◆ **DATASET ENTRIES**:
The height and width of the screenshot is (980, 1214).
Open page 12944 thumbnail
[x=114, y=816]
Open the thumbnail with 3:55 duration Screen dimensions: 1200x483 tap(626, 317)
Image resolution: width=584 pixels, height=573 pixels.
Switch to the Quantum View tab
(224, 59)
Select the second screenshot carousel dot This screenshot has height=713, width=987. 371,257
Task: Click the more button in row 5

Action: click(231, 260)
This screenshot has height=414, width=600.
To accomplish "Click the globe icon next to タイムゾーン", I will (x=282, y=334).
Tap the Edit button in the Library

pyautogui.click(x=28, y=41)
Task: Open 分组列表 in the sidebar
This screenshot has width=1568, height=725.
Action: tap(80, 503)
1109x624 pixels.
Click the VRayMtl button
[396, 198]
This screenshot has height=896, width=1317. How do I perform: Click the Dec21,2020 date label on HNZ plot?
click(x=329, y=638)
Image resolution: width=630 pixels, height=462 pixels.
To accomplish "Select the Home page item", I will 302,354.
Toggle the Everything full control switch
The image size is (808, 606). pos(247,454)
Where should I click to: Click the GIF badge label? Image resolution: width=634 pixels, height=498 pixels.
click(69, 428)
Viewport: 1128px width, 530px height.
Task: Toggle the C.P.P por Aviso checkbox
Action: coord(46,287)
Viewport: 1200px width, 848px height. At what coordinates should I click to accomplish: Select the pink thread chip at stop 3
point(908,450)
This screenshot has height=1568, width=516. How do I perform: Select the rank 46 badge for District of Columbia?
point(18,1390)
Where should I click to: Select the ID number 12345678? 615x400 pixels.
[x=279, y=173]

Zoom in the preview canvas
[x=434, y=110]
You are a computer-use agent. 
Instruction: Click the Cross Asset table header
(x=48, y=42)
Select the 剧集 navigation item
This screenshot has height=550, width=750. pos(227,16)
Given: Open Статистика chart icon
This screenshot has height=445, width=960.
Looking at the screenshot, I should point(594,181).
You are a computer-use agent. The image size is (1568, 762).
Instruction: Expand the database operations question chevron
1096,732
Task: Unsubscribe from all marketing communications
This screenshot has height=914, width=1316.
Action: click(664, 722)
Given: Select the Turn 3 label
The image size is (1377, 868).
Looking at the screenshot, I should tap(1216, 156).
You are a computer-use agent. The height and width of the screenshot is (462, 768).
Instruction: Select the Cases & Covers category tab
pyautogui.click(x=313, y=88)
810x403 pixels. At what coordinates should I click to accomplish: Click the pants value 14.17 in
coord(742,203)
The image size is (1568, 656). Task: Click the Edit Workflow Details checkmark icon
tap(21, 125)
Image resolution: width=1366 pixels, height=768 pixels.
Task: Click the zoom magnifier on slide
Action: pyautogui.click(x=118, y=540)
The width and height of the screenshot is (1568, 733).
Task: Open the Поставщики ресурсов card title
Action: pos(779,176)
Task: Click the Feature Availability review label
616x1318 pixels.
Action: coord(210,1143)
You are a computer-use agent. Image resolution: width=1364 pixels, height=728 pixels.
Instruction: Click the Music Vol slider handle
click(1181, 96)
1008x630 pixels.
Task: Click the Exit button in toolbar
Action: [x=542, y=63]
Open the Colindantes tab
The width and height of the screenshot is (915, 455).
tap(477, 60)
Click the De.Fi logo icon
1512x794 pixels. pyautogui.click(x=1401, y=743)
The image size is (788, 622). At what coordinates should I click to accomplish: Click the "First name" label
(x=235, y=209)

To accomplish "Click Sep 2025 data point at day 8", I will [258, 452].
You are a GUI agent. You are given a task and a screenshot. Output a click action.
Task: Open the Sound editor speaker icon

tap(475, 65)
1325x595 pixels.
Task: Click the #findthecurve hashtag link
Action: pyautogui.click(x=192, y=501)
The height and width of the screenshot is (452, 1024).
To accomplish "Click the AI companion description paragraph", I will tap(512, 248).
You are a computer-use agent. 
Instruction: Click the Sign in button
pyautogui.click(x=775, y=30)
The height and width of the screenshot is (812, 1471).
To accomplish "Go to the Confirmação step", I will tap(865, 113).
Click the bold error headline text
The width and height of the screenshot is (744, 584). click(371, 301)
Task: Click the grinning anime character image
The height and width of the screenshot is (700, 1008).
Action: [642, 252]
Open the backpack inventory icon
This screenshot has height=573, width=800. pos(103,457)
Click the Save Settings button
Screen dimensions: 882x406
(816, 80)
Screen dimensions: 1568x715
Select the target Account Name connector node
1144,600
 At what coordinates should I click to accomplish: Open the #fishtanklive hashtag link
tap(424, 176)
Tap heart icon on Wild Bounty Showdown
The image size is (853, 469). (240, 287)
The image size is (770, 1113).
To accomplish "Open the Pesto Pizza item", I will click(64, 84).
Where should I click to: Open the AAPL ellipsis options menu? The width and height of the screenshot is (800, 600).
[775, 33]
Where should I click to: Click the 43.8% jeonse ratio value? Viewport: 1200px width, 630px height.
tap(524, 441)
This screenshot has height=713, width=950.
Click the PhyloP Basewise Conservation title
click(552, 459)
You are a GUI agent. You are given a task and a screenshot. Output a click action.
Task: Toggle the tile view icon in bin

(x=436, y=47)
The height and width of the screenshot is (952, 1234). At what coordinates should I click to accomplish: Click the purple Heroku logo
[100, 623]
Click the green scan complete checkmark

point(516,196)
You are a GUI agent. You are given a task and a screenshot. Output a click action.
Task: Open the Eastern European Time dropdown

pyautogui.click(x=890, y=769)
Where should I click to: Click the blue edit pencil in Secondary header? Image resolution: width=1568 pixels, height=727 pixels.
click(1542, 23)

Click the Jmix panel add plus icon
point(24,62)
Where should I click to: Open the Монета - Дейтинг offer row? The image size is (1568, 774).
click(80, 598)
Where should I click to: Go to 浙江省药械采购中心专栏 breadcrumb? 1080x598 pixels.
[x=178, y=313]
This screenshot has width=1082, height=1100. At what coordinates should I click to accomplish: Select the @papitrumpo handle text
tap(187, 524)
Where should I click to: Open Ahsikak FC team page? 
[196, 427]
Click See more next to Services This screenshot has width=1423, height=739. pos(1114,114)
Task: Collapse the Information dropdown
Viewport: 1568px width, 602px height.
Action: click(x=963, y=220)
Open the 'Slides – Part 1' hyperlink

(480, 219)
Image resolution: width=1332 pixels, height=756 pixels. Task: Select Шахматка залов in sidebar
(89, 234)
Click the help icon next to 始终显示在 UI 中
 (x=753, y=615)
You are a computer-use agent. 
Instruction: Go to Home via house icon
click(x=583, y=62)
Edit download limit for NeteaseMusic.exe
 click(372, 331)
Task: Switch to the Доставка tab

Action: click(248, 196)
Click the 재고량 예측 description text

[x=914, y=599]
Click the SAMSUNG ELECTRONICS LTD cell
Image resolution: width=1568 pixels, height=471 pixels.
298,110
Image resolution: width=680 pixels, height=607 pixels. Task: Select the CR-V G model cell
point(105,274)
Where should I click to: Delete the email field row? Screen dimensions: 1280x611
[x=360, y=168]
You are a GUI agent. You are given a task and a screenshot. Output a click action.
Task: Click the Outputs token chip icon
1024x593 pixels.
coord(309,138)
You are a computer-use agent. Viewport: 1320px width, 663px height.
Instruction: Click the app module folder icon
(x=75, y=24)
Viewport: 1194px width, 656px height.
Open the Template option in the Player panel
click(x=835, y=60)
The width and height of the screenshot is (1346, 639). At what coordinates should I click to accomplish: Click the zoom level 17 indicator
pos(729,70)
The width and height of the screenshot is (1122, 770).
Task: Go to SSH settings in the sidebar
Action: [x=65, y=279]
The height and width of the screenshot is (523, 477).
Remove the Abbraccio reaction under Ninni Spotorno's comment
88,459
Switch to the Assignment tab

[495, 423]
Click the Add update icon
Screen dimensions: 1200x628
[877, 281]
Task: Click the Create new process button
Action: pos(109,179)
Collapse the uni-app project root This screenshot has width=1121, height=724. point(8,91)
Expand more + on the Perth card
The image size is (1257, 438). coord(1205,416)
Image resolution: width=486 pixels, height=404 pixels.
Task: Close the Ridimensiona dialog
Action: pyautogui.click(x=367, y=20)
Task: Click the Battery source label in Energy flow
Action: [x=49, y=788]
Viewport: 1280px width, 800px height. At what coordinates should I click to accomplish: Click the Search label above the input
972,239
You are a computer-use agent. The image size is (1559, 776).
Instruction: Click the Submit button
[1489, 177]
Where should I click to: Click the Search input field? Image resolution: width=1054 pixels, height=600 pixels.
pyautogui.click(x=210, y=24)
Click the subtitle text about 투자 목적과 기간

◆ **WORK ORDER**: Which lines of the data contain the string "Collapse"? Copy each one.

◆ **SOLUTION TO THIS EXERCISE**:
Task: Collapse the Information dropdown
Collapse the uni-app project root This screenshot has width=1121, height=724. point(8,91)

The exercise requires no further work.